Lastly, this leads us to your white hats. Traditionally, white hats look for ways to penetrate your systems, providing your organization with an opportunity to correct gaps within your network or applications before malicious hackers can exploit them. However, if your white hats become disengaged or disgruntled with your organization, their knowledge of the gaps in your security or the data that you store could lead to that information being disseminated outside of your company. White hats aren’t without a high value that accompanies the risk. If properly utilized, they can provide insight into how your authentication process, security systems, and application codes can be circumvented without being picked up by a security scan. This expertise can provide your organization with notice of a security issue before it’s caught during a penetration test or, worse, by an external hacker who stands to profit off your data loss. Lastly, they can be the key to identifying security policy restrictions that are being circumvented in an effort to provide customer satisfaction.
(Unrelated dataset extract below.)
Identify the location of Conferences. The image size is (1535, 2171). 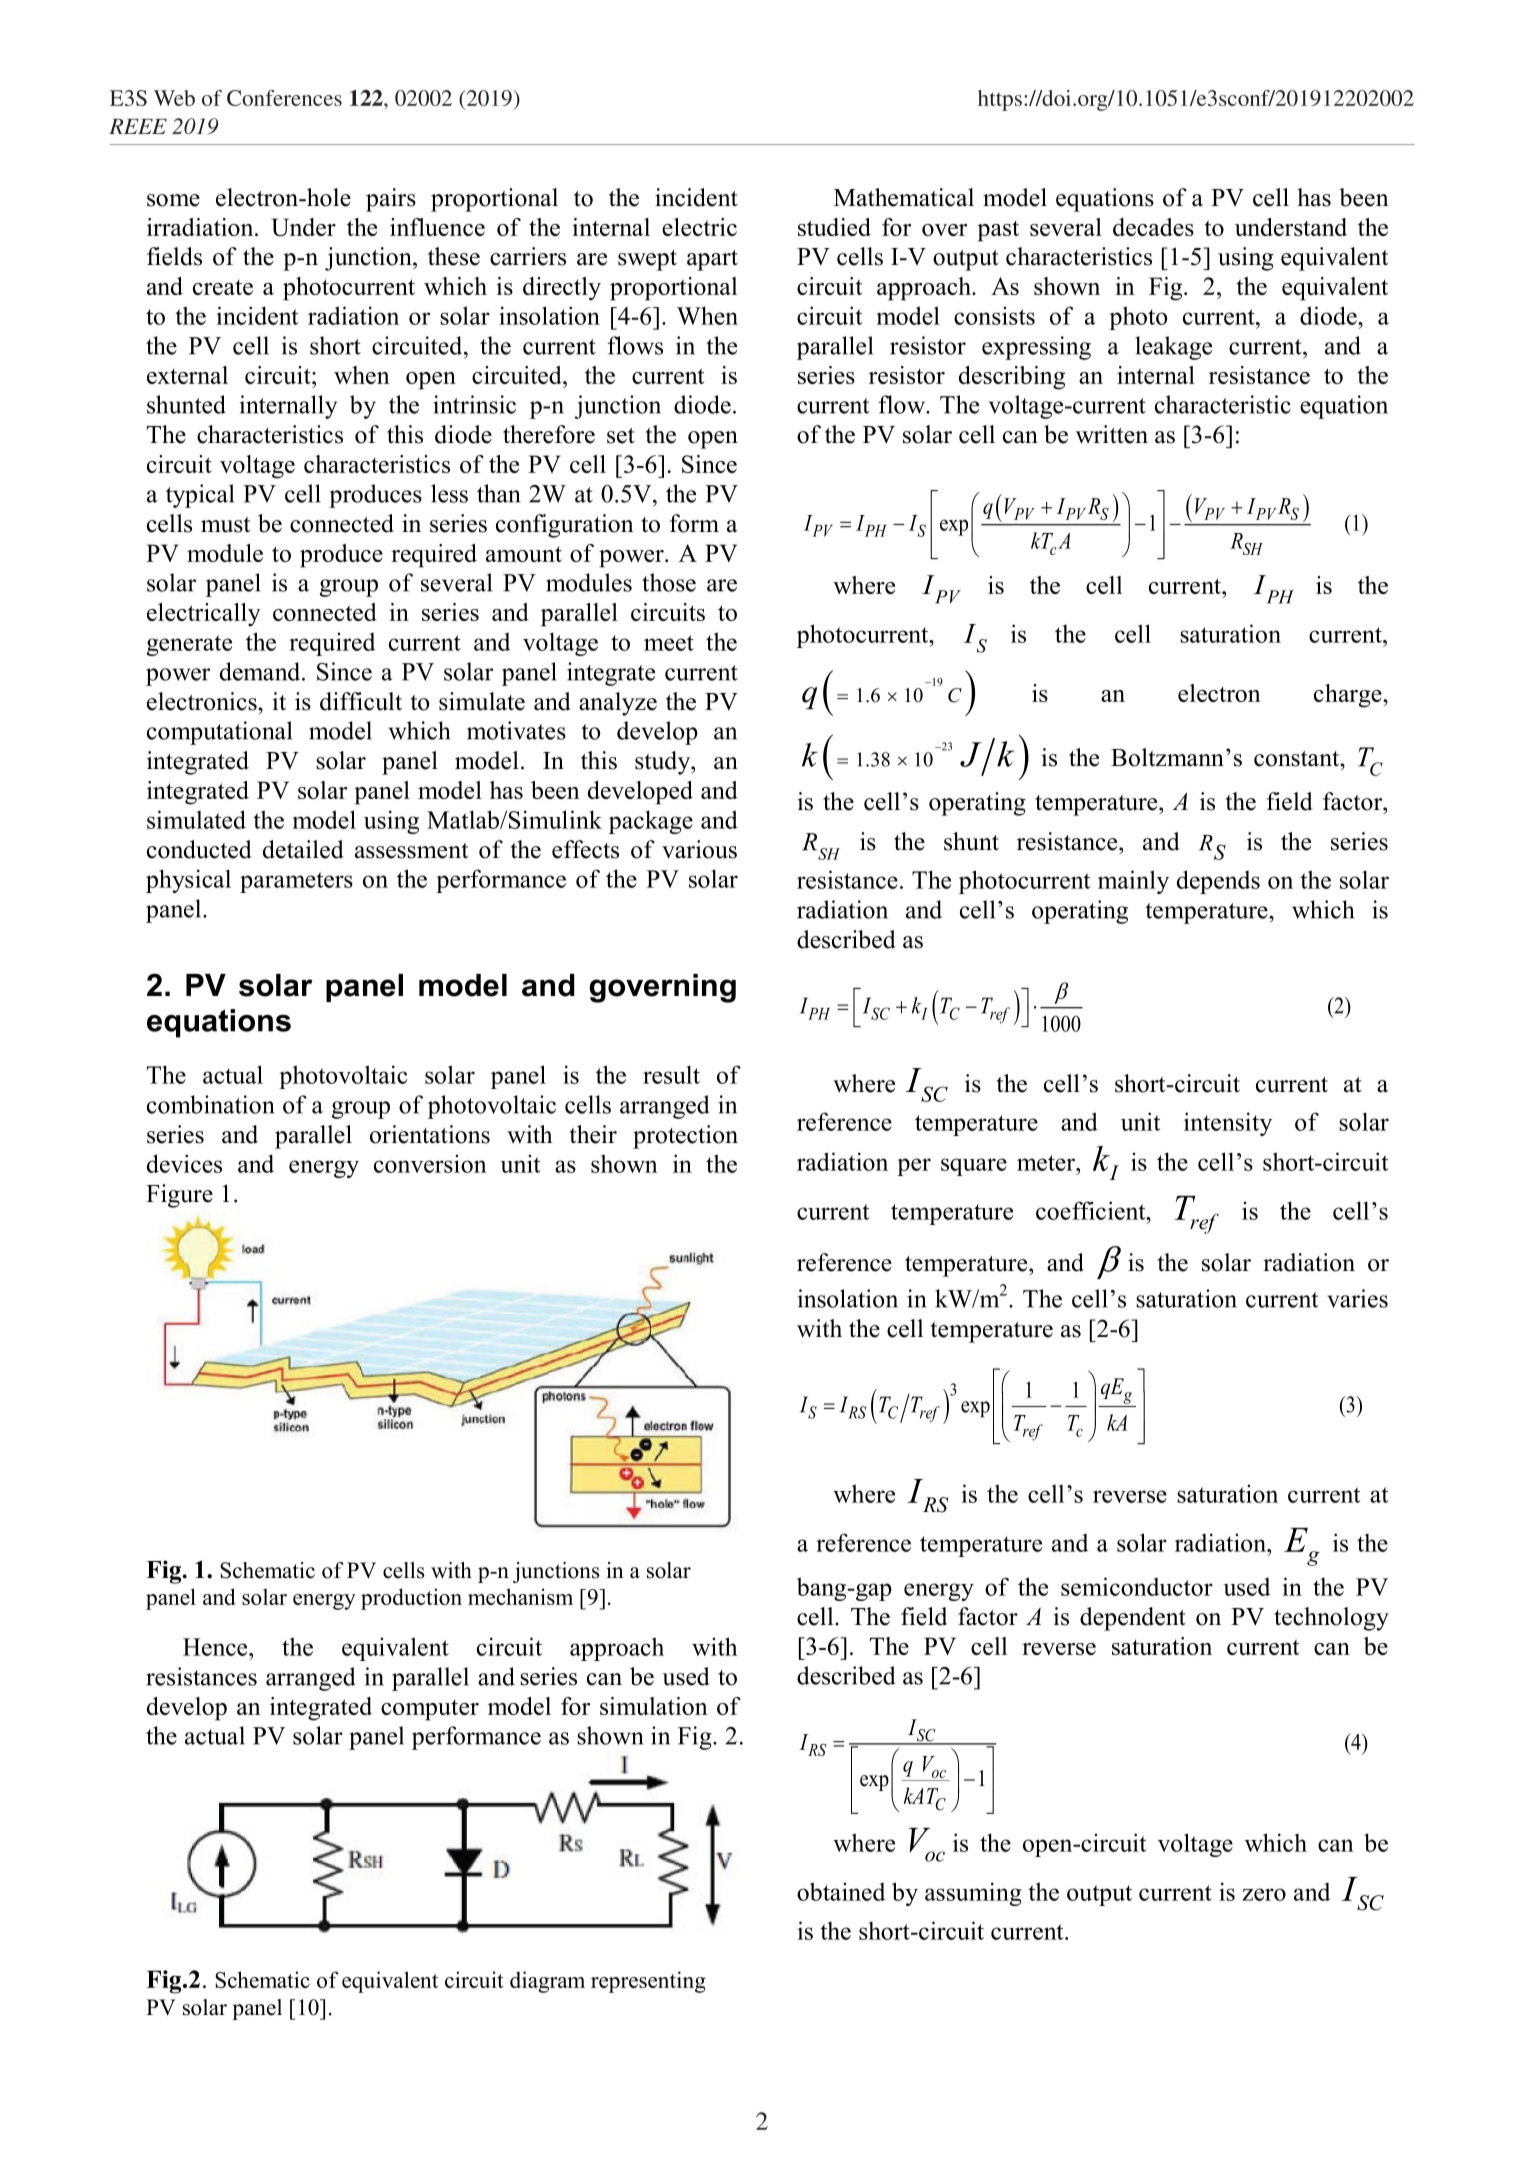
(284, 98).
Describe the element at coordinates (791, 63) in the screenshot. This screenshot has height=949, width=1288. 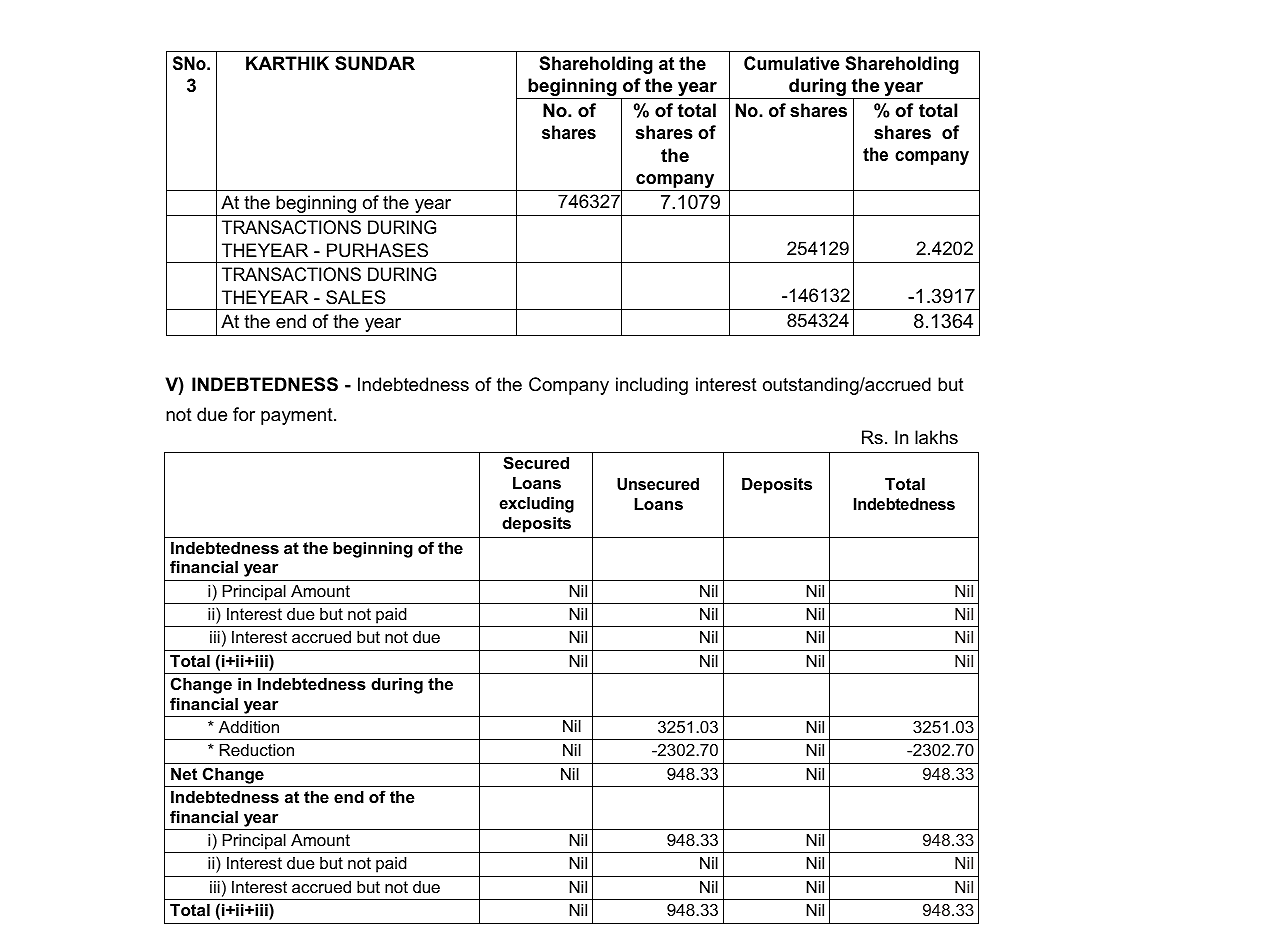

By now it’s likely that you’ve thought of at least one services team colleague with whom you can strategically partner to help educate peers and propagate a culture of protecting company assets through cybersecurity. The first step is awareness; now take the second step and propose a partnership with these strategic coworkers. Start by telling them what you are doing to make your customers secure, and help them understand how your efforts will result in greater success for both your services teams and your customers.